Kaptivo provides a unique cloud-connected digital collaboration system.
Several years ago, I was working with an organization that worked with educators to ensure that all children had access to a solid early childhood education. It was a very worthy cause, but as I quickly discovered, technology in the classroom can be quite costly. To interact with other classrooms across the city, state, and even country, those educators would use a system called a Promethean Board. It’s an interactive whiteboard that combines multi-touch functionality with a dry-erase surface. This type of product makes it possible for collaboration to take place across many miles using the internet as its doorway. I was in awe about what this educational tool could do, but shocked at the cost (up to $7,000 per board). In a time when many children have trouble with paying for their books or even good shoes to wear to school, asking for a collaboration tool like that seems far too expensive. Apparently, there are some others out there who think as I do and so they developed a much more affordable option for interactive collaboration: Kaptivo.
Kaptivo is an IoT device that allows you to share the surface of any whiteboard online. Kaptivo has a connected micro-optical camera and advanced processor housed together in a sleek looking module that can be mounted to the wall above your whiteboard. The device was designed to help solve the challenges many working teams face these days with remote workers. I’ve been in that position before and it can be cumbersome to hold or participate in a meeting when there are people gathered together on one end of the phone while you are sitting alone in a remote location. Kaptivo can help to bring teams together even if they aren’t in the same physical location.
To begin with Kaptivo, you first have to install it. The arm that houses the camera is approximately 2-feet in length. So, you need to make sure you have enough space for that. Other than that, there are no major obstacles to overcome with the installation. The arm comes with a mounting plate, a control panel (with a mounting plate), and screws to use for attaching everything to a wall. For testing purposes only, I opted to create a simple set-up that didn’t require wall mounting just yet.
To get the camera rolling, you simply plug the Micro USB cable into the control pod and then plug the control pod into a power outlet. Then, the camera starts right up. It will automatically detect the corners of a whiteboard, but if for some reason it cannot, you will have the option to adjust it manually. From here, you must set-up your Kaptivo device online by visiting setup.kaptivo.live. This is a very similar process to setting up smart mobile WiFi devices through your mobile phone. You have to connect to the Kaptivo as a WiFi network first and then it pulls network settings from your computer or mobile device. Your Kaptivo board is given a unique id number that will be used for you to broadcast your whiteboard live online. You can share your screen by inviting others to view it and when you are done sharing, you can download a PDF of the screens that broadcast as if it were a slide deck.

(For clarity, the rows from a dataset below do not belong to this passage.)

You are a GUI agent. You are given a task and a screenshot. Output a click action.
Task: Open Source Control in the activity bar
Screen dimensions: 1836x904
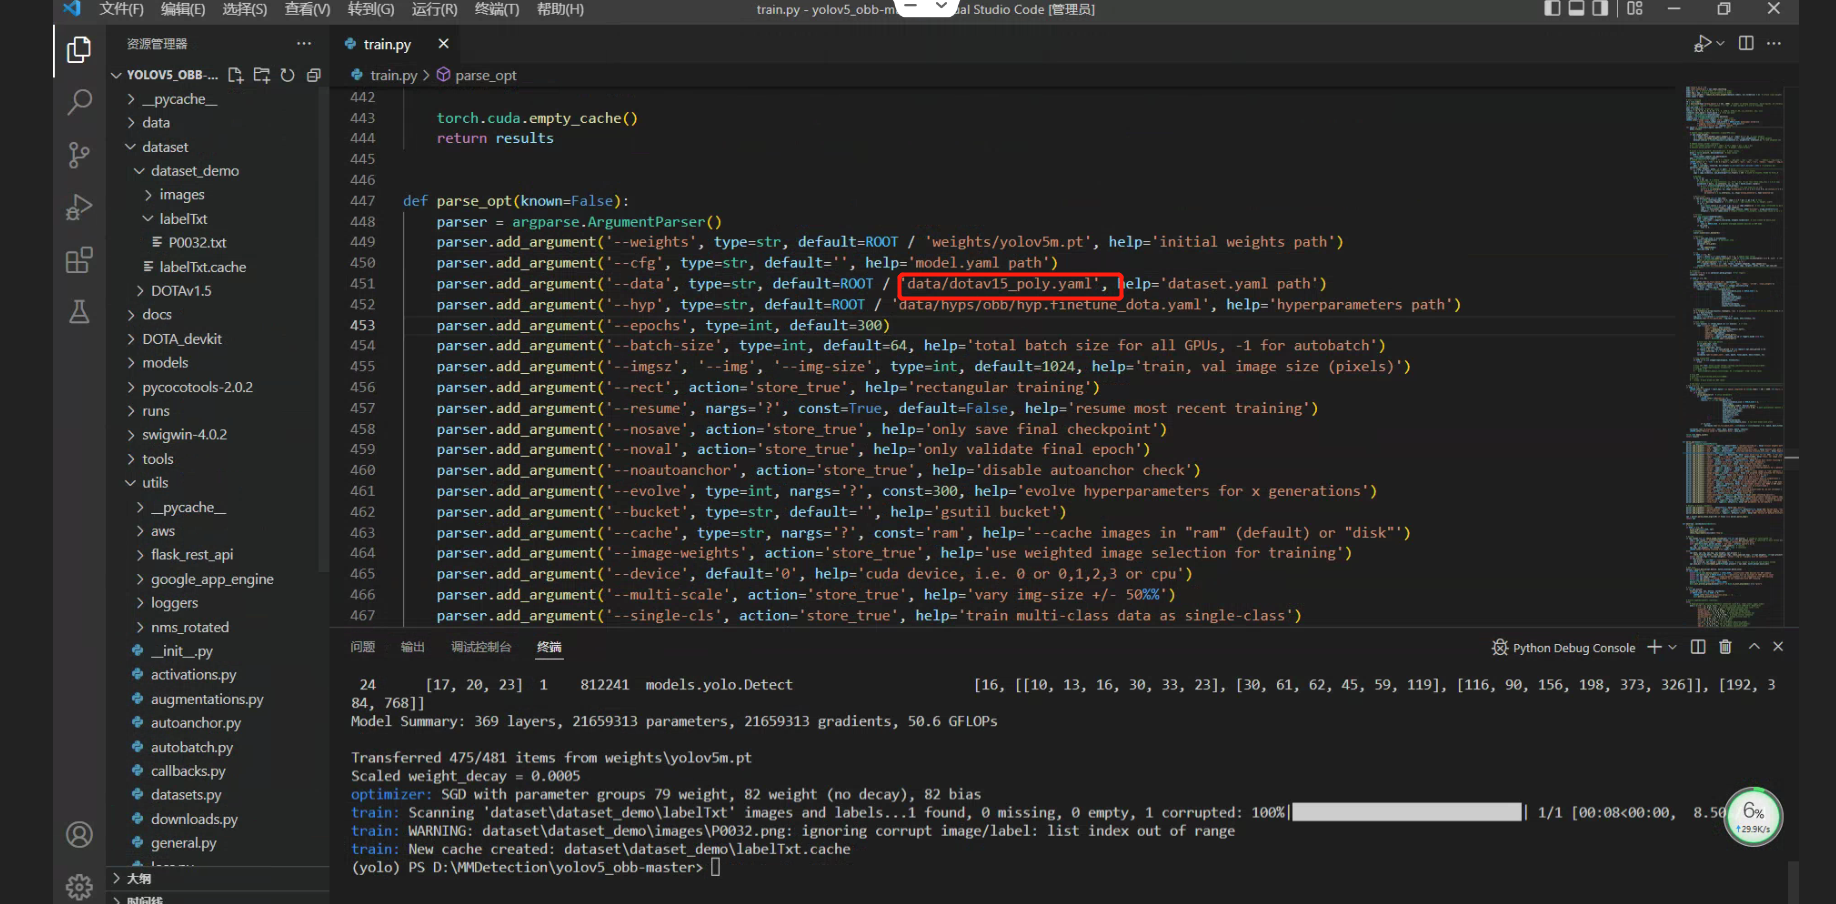[79, 155]

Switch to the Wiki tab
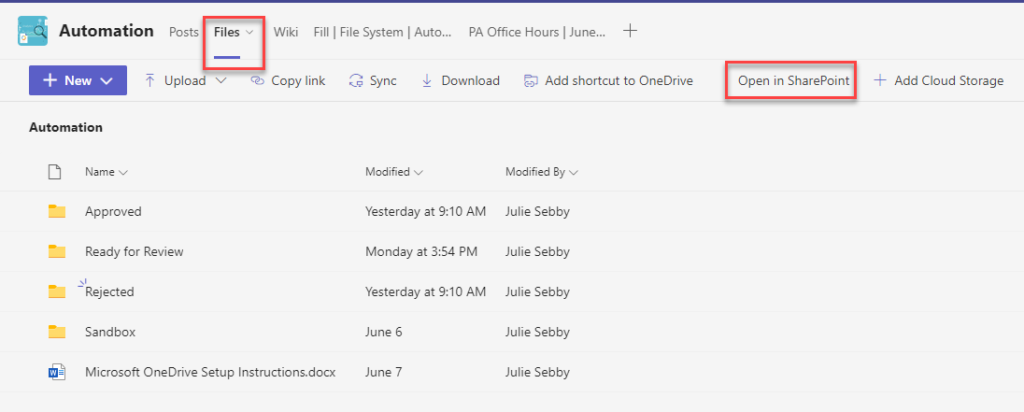pos(286,31)
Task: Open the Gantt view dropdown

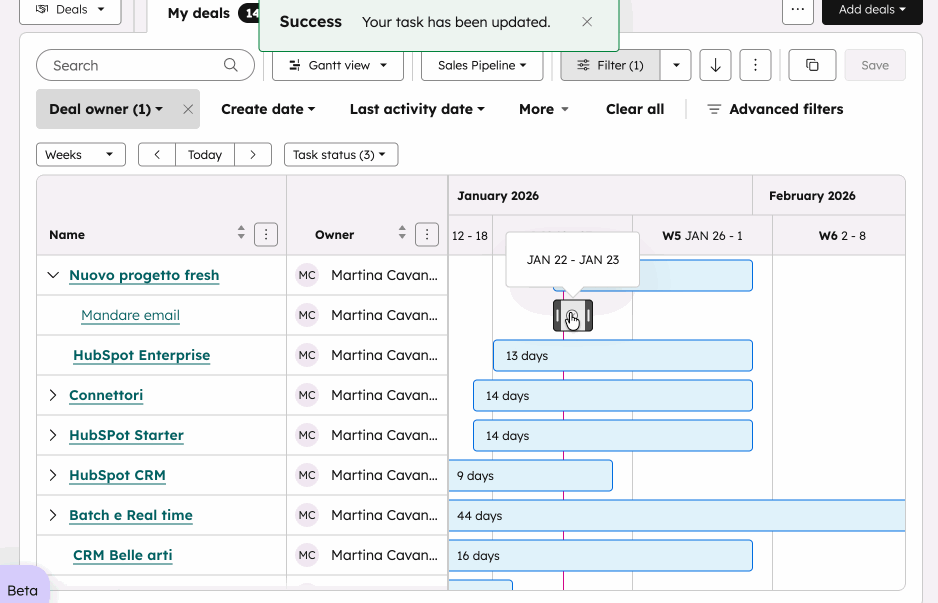Action: tap(338, 65)
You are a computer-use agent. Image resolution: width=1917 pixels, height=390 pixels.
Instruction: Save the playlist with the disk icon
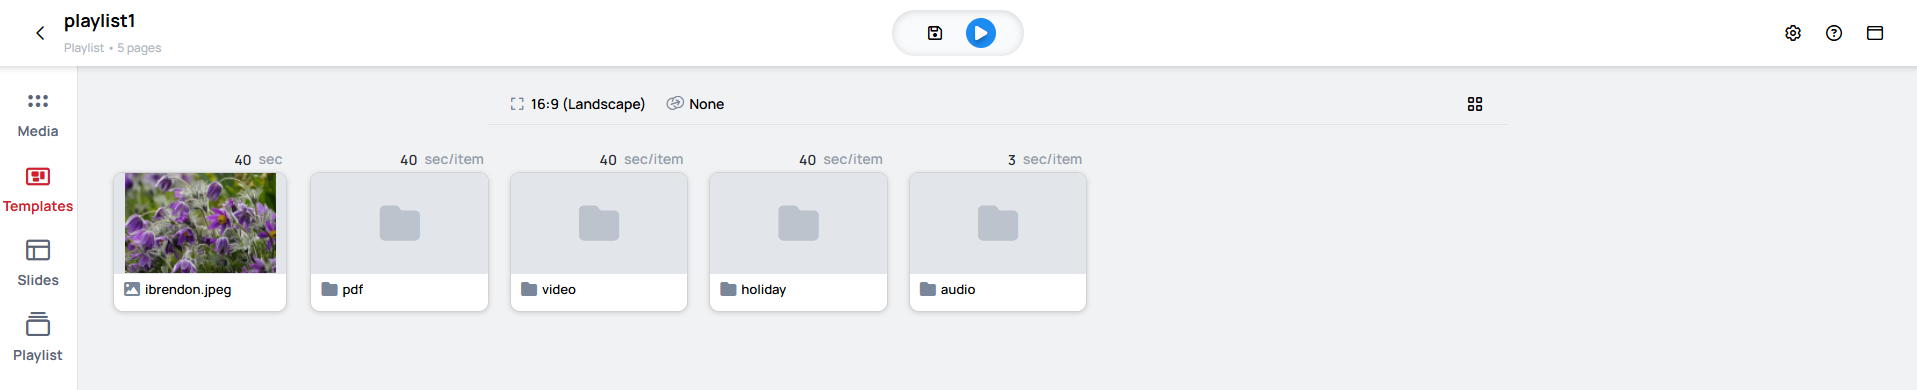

Kaptivo includes a very helpful quick start guide with the device and also a pop-up tent with instructions so that you can display it in the conference or meeting room you are using the board in. I thought this was a nice touch as it notifies people immediately that you have this technology available.
Overall, I was very impressed with what Kaptivo could do. Here are some of my thoughts:
- Kaptivo doesn’t typically capture anything except what is written on the white board. There were a few instances when I moved the board or my hand happened to be captured that I think were exceptions and not the rule to this feature.
- The image you get is very clear. You will see from some of my example shots that there are some blotches on the board. I believe this is due to a spotlight I was using as well as the fact the the whiteboard is older and not a pristine white. If you use a dark enough marker on the board, it will register just fine on the computer screen.
- Kaptivo needs good lighting to broadcast a clear picture. I ended up using my phone’s flashlight as an option for additional lighting and it worked pretty well. I believe a standard conference room with overhead lighting will work just fine with Kaptivo’s camera. I would hope that maybe future models of the device would include an optional light.
- When you view a Kaptivo cast you need to realize that you aren’t really seeing live video. An image is captured every 10-15 second and then the image that is broadcast is refreshed. As long as you know this is how Kaptivo works you will be able to pace your meetings adequately.
- The camera arm does get a bit warm the longer you use it. I would just be aware of this and discontinue sharing as soon as you are done with a meeting.
I have included a short demo of the start up of the board and what a Kaptivo-cast looks like. And here is a link to the complete PDF of the demo.
I really like that this option for deeper meeting collaboration exists. It’s still a pretty young product, but works very well and I am looking forward to what Kaptivo develops next. For the price of $400, it’s a completely reasonable option for smaller companies and schools to use for distance learning and remote meetings.